| Assignment |
A verbatim copy of the data below is the required output.

(Saved data entries)
______

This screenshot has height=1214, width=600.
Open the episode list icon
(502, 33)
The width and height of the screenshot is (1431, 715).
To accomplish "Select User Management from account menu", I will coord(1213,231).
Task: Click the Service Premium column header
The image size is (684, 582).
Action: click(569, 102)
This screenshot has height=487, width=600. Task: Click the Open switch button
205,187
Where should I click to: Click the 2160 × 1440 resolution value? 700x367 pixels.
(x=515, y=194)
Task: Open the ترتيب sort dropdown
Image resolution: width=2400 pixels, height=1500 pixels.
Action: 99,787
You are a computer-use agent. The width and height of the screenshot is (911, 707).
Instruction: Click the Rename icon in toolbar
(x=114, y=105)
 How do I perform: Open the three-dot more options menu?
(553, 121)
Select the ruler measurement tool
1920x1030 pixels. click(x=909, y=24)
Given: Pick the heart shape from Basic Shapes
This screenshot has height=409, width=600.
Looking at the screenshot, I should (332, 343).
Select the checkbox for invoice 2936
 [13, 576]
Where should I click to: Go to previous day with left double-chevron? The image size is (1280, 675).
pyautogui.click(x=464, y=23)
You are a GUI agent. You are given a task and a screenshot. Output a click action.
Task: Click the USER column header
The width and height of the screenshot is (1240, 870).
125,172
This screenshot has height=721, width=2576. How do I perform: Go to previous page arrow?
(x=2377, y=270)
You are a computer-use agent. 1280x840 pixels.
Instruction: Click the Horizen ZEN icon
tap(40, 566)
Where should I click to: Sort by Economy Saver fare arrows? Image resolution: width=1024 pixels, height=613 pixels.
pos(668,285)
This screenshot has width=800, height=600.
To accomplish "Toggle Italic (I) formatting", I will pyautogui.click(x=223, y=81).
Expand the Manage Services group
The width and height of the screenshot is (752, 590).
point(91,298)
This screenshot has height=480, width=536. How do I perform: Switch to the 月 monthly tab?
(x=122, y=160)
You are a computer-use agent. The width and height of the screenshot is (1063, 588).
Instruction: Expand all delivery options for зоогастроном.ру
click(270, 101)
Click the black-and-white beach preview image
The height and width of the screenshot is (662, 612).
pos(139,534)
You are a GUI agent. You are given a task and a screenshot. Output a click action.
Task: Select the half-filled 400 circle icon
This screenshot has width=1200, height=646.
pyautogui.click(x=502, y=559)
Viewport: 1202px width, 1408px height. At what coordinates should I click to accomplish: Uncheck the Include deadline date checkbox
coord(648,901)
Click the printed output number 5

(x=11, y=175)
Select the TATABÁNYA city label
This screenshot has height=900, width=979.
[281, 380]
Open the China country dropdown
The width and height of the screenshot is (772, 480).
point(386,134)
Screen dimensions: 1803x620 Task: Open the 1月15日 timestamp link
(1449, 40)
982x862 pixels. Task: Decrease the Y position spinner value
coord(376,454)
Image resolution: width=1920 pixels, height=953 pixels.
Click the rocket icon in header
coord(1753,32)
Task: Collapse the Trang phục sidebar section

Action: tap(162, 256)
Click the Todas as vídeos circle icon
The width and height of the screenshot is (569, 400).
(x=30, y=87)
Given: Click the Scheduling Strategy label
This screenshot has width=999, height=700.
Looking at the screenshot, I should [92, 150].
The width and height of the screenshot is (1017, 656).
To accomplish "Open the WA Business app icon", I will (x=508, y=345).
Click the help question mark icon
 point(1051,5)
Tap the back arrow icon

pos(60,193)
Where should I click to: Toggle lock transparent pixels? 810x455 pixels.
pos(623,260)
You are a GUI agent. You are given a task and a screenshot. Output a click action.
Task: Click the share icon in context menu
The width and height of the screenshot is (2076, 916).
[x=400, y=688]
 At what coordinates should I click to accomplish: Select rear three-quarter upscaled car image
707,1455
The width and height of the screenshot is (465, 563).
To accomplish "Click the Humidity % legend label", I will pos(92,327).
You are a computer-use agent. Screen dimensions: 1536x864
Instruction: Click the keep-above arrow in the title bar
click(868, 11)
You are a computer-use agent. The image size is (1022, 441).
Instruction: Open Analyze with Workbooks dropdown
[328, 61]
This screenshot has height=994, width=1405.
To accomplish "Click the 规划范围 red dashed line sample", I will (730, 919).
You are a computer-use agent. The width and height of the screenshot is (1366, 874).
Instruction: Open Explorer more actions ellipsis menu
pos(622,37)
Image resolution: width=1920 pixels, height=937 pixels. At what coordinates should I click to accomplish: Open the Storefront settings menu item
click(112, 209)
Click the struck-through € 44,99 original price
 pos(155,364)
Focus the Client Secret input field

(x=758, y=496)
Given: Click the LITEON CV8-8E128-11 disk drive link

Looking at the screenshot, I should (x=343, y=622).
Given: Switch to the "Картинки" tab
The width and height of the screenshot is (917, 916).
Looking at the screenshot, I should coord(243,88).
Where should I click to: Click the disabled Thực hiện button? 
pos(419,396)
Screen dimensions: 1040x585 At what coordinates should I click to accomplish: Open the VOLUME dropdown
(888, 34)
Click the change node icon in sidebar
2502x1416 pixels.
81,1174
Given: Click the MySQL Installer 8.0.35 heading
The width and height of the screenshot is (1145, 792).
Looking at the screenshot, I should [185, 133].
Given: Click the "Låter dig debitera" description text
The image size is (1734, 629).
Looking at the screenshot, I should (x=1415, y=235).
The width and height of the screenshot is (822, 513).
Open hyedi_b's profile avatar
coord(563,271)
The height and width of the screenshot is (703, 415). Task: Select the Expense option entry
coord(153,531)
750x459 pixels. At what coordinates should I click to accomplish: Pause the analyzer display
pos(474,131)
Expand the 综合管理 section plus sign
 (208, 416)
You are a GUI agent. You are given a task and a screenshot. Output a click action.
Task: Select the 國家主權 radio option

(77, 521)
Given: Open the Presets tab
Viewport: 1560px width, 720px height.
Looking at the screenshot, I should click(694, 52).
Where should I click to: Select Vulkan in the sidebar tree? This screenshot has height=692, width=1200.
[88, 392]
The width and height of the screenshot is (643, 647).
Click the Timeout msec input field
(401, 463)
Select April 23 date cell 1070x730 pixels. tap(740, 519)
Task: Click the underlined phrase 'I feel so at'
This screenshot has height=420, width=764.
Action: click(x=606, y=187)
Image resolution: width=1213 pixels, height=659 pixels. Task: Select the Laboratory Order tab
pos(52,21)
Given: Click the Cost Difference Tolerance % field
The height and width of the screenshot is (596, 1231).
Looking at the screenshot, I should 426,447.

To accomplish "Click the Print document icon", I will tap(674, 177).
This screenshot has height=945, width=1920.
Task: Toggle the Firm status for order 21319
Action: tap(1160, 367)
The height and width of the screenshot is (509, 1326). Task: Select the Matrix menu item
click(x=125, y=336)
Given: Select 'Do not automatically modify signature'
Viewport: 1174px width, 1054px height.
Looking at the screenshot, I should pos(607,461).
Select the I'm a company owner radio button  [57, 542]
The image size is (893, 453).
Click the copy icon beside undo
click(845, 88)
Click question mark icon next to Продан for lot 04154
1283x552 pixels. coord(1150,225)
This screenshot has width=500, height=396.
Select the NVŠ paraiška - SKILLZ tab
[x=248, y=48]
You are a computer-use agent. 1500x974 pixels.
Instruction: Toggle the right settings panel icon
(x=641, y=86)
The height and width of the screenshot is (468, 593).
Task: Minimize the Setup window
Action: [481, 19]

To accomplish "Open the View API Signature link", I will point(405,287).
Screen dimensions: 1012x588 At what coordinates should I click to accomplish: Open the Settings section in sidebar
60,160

______

| Solution to the problem |
This screenshot has height=1214, width=600.
Open the episode list icon
(502, 33)
The width and height of the screenshot is (1431, 715).
To accomplish "Select User Management from account menu", I will coord(1213,231).
Task: Click the Service Premium column header
The image size is (684, 582).
Action: click(569, 102)
This screenshot has height=487, width=600. Task: Click the Open switch button
205,187
Where should I click to: Click the 2160 × 1440 resolution value? 700x367 pixels.
(x=515, y=194)
Task: Open the ترتيب sort dropdown
Image resolution: width=2400 pixels, height=1500 pixels.
Action: 99,787
You are a computer-use agent. The width and height of the screenshot is (911, 707).
Instruction: Click the Rename icon in toolbar
(x=114, y=105)
 How do I perform: Open the three-dot more options menu?
(553, 121)
Select the ruler measurement tool
1920x1030 pixels. click(x=909, y=24)
Given: Pick the heart shape from Basic Shapes
This screenshot has height=409, width=600.
Looking at the screenshot, I should (332, 343).
Select the checkbox for invoice 2936
 [13, 576]
Where should I click to: Go to previous day with left double-chevron? The image size is (1280, 675).
pyautogui.click(x=464, y=23)
You are a GUI agent. You are given a task and a screenshot. Output a click action.
Task: Click the USER column header
The width and height of the screenshot is (1240, 870).
125,172
This screenshot has height=721, width=2576. How do I perform: Go to previous page arrow?
(x=2377, y=270)
You are a computer-use agent. 1280x840 pixels.
Instruction: Click the Horizen ZEN icon
tap(40, 566)
Where should I click to: Sort by Economy Saver fare arrows? Image resolution: width=1024 pixels, height=613 pixels.
pos(668,285)
This screenshot has width=800, height=600.
To accomplish "Toggle Italic (I) formatting", I will pyautogui.click(x=223, y=81).
Expand the Manage Services group
The width and height of the screenshot is (752, 590).
point(91,298)
This screenshot has height=480, width=536. How do I perform: Switch to the 月 monthly tab?
(x=122, y=160)
You are a computer-use agent. The width and height of the screenshot is (1063, 588).
Instruction: Expand all delivery options for зоогастроном.ру
click(270, 101)
Click the black-and-white beach preview image
The height and width of the screenshot is (662, 612).
pos(139,534)
You are a GUI agent. You are given a task and a screenshot. Output a click action.
Task: Select the half-filled 400 circle icon
This screenshot has width=1200, height=646.
pyautogui.click(x=502, y=559)
Viewport: 1202px width, 1408px height. At what coordinates should I click to accomplish: Uncheck the Include deadline date checkbox
coord(648,901)
Click the printed output number 5

(x=11, y=175)
Select the TATABÁNYA city label
This screenshot has height=900, width=979.
[281, 380]
Open the China country dropdown
The width and height of the screenshot is (772, 480).
point(386,134)
Screen dimensions: 1803x620 Task: Open the 1月15日 timestamp link
(1449, 40)
982x862 pixels. Task: Decrease the Y position spinner value
coord(376,454)
Image resolution: width=1920 pixels, height=953 pixels.
Click the rocket icon in header
coord(1753,32)
Task: Collapse the Trang phục sidebar section

Action: tap(162, 256)
Click the Todas as vídeos circle icon
The width and height of the screenshot is (569, 400).
(x=30, y=87)
Given: Click the Scheduling Strategy label
This screenshot has width=999, height=700.
Looking at the screenshot, I should [92, 150].
The width and height of the screenshot is (1017, 656).
To accomplish "Open the WA Business app icon", I will (x=508, y=345).
Click the help question mark icon
 point(1051,5)
Tap the back arrow icon

pos(60,193)
Where should I click to: Toggle lock transparent pixels? 810x455 pixels.
pos(623,260)
You are a GUI agent. You are given a task and a screenshot. Output a click action.
Task: Click the share icon in context menu
The width and height of the screenshot is (2076, 916).
[x=400, y=688]
 At what coordinates should I click to accomplish: Select rear three-quarter upscaled car image
707,1455
The width and height of the screenshot is (465, 563).
To accomplish "Click the Humidity % legend label", I will pos(92,327).
You are a computer-use agent. Screen dimensions: 1536x864
Instruction: Click the keep-above arrow in the title bar
click(868, 11)
You are a computer-use agent. The image size is (1022, 441).
Instruction: Open Analyze with Workbooks dropdown
[328, 61]
This screenshot has height=994, width=1405.
To accomplish "Click the 规划范围 red dashed line sample", I will (730, 919).
You are a computer-use agent. The width and height of the screenshot is (1366, 874).
Instruction: Open Explorer more actions ellipsis menu
pos(622,37)
Image resolution: width=1920 pixels, height=937 pixels. At what coordinates should I click to accomplish: Open the Storefront settings menu item
click(112, 209)
Click the struck-through € 44,99 original price
 pos(155,364)
Focus the Client Secret input field

(x=758, y=496)
Given: Click the LITEON CV8-8E128-11 disk drive link

Looking at the screenshot, I should (x=343, y=622).
Given: Switch to the "Картинки" tab
The width and height of the screenshot is (917, 916).
Looking at the screenshot, I should coord(243,88).
Where should I click to: Click the disabled Thực hiện button? 
pos(419,396)
Screen dimensions: 1040x585 At what coordinates should I click to accomplish: Open the VOLUME dropdown
(888, 34)
Click the change node icon in sidebar
2502x1416 pixels.
81,1174
Given: Click the MySQL Installer 8.0.35 heading
The width and height of the screenshot is (1145, 792).
Looking at the screenshot, I should [185, 133].
Given: Click the "Låter dig debitera" description text
The image size is (1734, 629).
Looking at the screenshot, I should (x=1415, y=235).
The width and height of the screenshot is (822, 513).
Open hyedi_b's profile avatar
coord(563,271)
The height and width of the screenshot is (703, 415). Task: Select the Expense option entry
coord(153,531)
750x459 pixels. At what coordinates should I click to accomplish: Pause the analyzer display
pos(474,131)
Expand the 综合管理 section plus sign
 (208, 416)
You are a GUI agent. You are given a task and a screenshot. Output a click action.
Task: Select the 國家主權 radio option

(77, 521)
Given: Open the Presets tab
Viewport: 1560px width, 720px height.
Looking at the screenshot, I should click(694, 52).
Where should I click to: Select Vulkan in the sidebar tree? This screenshot has height=692, width=1200.
[88, 392]
The width and height of the screenshot is (643, 647).
Click the Timeout msec input field
(401, 463)
Select April 23 date cell 1070x730 pixels. tap(740, 519)
Task: Click the underlined phrase 'I feel so at'
This screenshot has height=420, width=764.
Action: click(x=606, y=187)
Image resolution: width=1213 pixels, height=659 pixels. Task: Select the Laboratory Order tab
pos(52,21)
Given: Click the Cost Difference Tolerance % field
The height and width of the screenshot is (596, 1231).
Looking at the screenshot, I should 426,447.

To accomplish "Click the Print document icon", I will tap(674, 177).
This screenshot has height=945, width=1920.
Task: Toggle the Firm status for order 21319
Action: tap(1160, 367)
The height and width of the screenshot is (509, 1326). Task: Select the Matrix menu item
click(x=125, y=336)
Given: Select 'Do not automatically modify signature'
Viewport: 1174px width, 1054px height.
Looking at the screenshot, I should pos(607,461).
Select the I'm a company owner radio button  [57, 542]
The image size is (893, 453).
Click the copy icon beside undo
click(845, 88)
Click question mark icon next to Продан for lot 04154
1283x552 pixels. coord(1150,225)
This screenshot has width=500, height=396.
Select the NVŠ paraiška - SKILLZ tab
[x=248, y=48]
You are a computer-use agent. 1500x974 pixels.
Instruction: Toggle the right settings panel icon
(x=641, y=86)
The height and width of the screenshot is (468, 593).
Task: Minimize the Setup window
Action: [481, 19]

To accomplish "Open the View API Signature link", I will point(405,287).
Screen dimensions: 1012x588 At what coordinates should I click to accomplish: Open the Settings section in sidebar
60,160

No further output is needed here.